Altijd met de oogst voor ogen

Preek op de 5e zondag door het jaar 6 februari Cenakel Utrecht

“Wees niet bevreesd, van nu af zult ge mensen vangen” zegt Jezus. Hij spreekt deze woorden tot de vissers die zoeven tot hun verbazing en ontzetting een ongelofelijke vangst hebben gedaan op het woord van deze jonge rabbi.
“van nu af zult ge mensen vangen”. Hij zegt niet: “van nu af móeten jullie mensen vangen”. Als een opdracht waarvan ze niet weten wat daar precies mee bedoeld is en hoe ze dat moeten doen, en dus gerechtvaardigde twijfel hebben of ze in die opdracht zullen slagen. Nee “vanaf nu zúllen jullie mensen vangen”. Ze hadden de hele nacht gezwoegd en niets gevangen. Toch waren ze met Jezus in zee gegaan. “Meester, op uw woord zullen we onze netten uitwerpen”.
Het is nu ook dat woord van Jezus, namelijk dat ze mensen mogen vangen, dat om geloof vraagt en dat hen in beweging zet. Wat de leerlingen als vissers zoeven hebben meegemaakt, mogen ze nu ervaren als zijn leerlingen en zijn apostelen, zijn gezondenen, zijn vertegenwoordigers vanaf het ogenblik dat ze aan mensen de blijde boodschap gaan verkondigen.
Dit Evangelie van deze zondag is in één beeld het verhaal van de apostelen en het verhaal van heel de kerk die gevestigd is op de apostelen, mensen met hun twijfel en tekortkomingen zoals wij, maar tegelijk door de Heer geroepen om deel te nemen aan de roeping van de kerk om mensen te vangen. Dat is geen onbegonnen werk. Het is een belofte.
Natuurlijk kunnen we daarbij best vragen hebben. Die zullen in elke tijd anders zijn. Generaties lang hebben mensen vrijwel geen reserve gehad bij de term “mensen vangen”. Maar dat is in onze tijd veranderd. Daarom is het goed om even bij eigentijdse reserves stil te staan om de boodschap daardoor nog beter te verstaan en met des meer vreugde door te geven. “Mensen vangen” kan dat wel denken we tegenwoordig? Moet je dat wel willen? In onze moderne tijd ligt de nadruk op de waardigheid van iedere mens. We moeten op straffe van zelf onmenselijk handelen, de eigenheid, diversiteit en zelfstandigheid van elk mens eerbiedigen. We mogen mensen niet ondergeschikt maken onze doelen die hen niet tot doel maar tot middel maken.
We kunnen in onze tijd ook niet om de pijnlijke geschiedenis van de slavernij heen. Ontelbare mensen werden van hun vrijheid beroofd en gevangen en in overvolle schepen naar Noord- en Zuid-Amerika overgebracht. De gevolgen daarvan zijn nog steeds zichtbaar in vele vormen van discriminatie en ontkenning. Deze beelden komen boven als we denken aan mensen vangen. Maar ook als we denken aan de talloze vluchtelingen die in handen vallen door valse voorwendsels van mensensmokkelaars. Het leed is niet te overzien. Ook door de onwil of onmacht van rijke landen om hen een toevlucht te bieden of de situatie in hun vaderland te helpen verbeteren. Ook deze beelden komen boven als we denken aan mensen die in grote getale gevangen worden.

* AANGELEVERDE RIJEN:
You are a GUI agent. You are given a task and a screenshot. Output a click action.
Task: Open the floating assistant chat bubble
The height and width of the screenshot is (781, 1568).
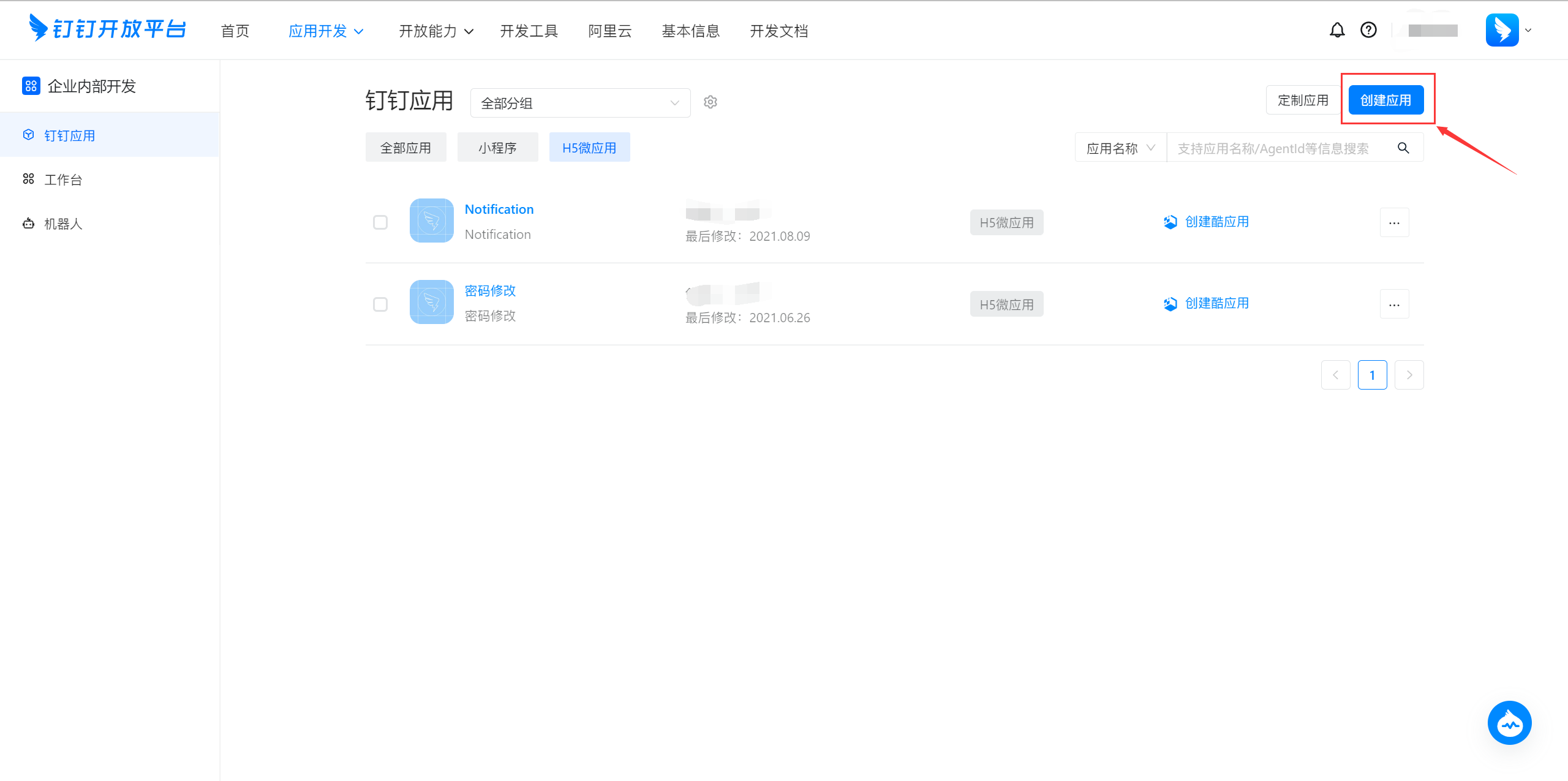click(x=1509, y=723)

==

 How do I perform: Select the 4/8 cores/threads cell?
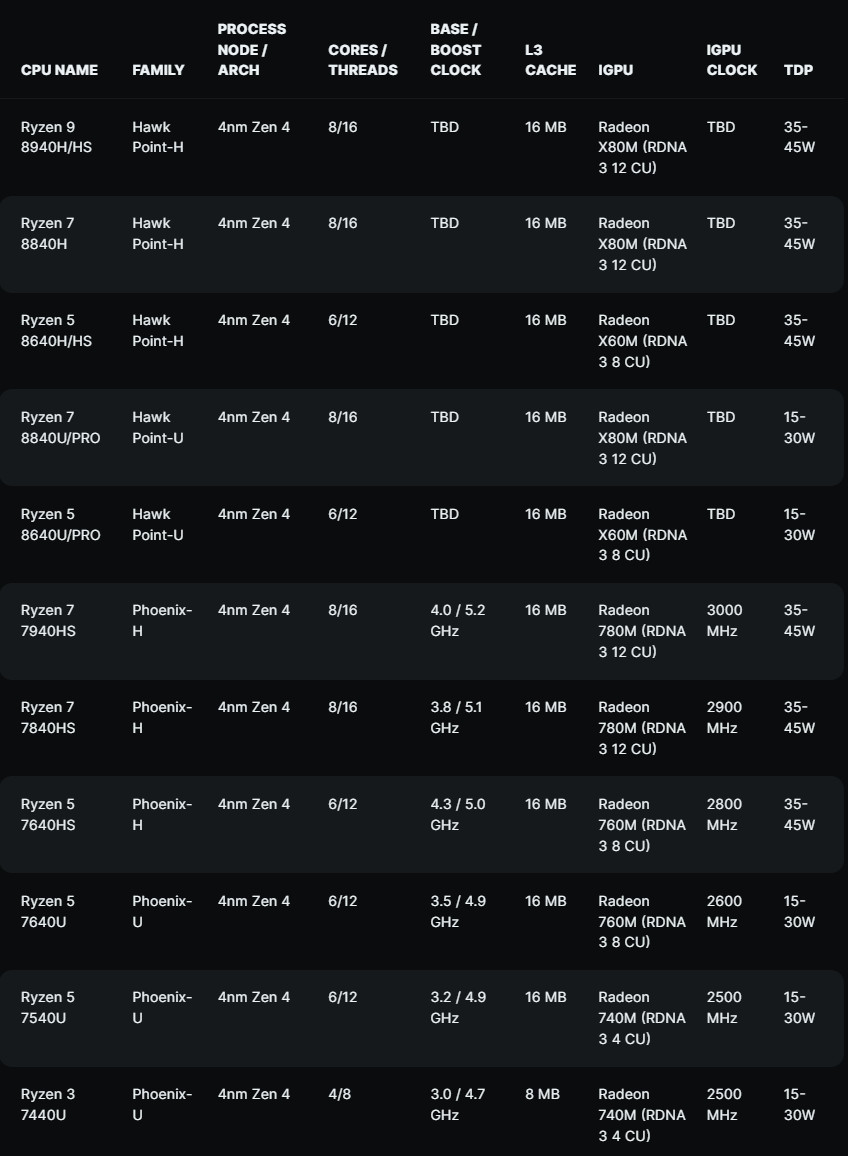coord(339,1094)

* OPDRACHTEN:
A: Herschrijf het deel van de rijen vanaf de regel met "How do I perform: Select" tot en met de regel met "coord(339,1094)" als genummerde lijst zonder lege regels. Neem de afbeeldingen niet op in het antwoord.
B: Schrijf de preek over het mensen vangen verder na de laatste getoonde zin.
De preek en de rijen staan los van elkaar.

* UITVOER PER OPDRACHT:
A:
1.  How do I perform: Select the 4/8 cores/threads cell?
2. coord(339,1094)

B:
Maar we mogen ook denken aan de mensen die in de ban raken van complottheorieën  door desinformatie en doordat ze hun vertrouwen zijn kwijt geraakt in overheid en allerlei instellingen inclusief de kerk. Het is een menigte gevangen in de waan van de dag, manipuleerbaar en goedgelovig. We kunnen hier niet aan voorbij gaan voordat we kunnen spreken over de kerk als vangers van mensen. Want ook voor de kerk liggen verleidingen op de loer om mensen te vangen op een andere manier en voor een andere leven dan Jezus Christus doet. Als de kerk de vorm aan neemt van een bureaucratie waarin mensen geen liefde ervaren, geen arm om de schouder, maar tegen allerlei onbegrijpelijke of starre regels aan lopen.  Een kerk waarin alle nadruk ligt op de organisatie en op nut. Waar gelovigen geen doel maar middel zijn.
“Wees niet bevreesd, van nu af zullen jullie mensen vangen”. Daarmee kan alleen maar bedoeld zijn dat ze mensen zullen bevríjden. Het woord dat hier in het Grieks gebruikt wordt –  de taal waarin het Evangelie geschreven is – bevat het woord voor ‘leven’. “Van nu af zult ge mensen winnen voor het leven, mensen bevrijden”. Die belofte doet Jezus aan zijn apostelen en aan heel de kerk die op hen gegrondvest is. En zij antwoorden ook met een belofte
“Op uw woord Meester, zullen we de netten uitwerpen”. Het gaat erom dat we niet op onszelf aan het werk gaan, alsof Jezus afwezig is. Bij alles wat we doen en laten moeten we luisteren naar Jezus.
Hij zelf heeft ons bevrijd door het offer van zijn leven en zijn blijde boodschap. Hij heeft ons gemaakt tot kinderen van God door het geloof. Zo kunnen we onbevangen in de wereld staan en mensen in aanraking brengen met Christus. Als personen, maar ook als gemeenschap. Bakens van vrijheid.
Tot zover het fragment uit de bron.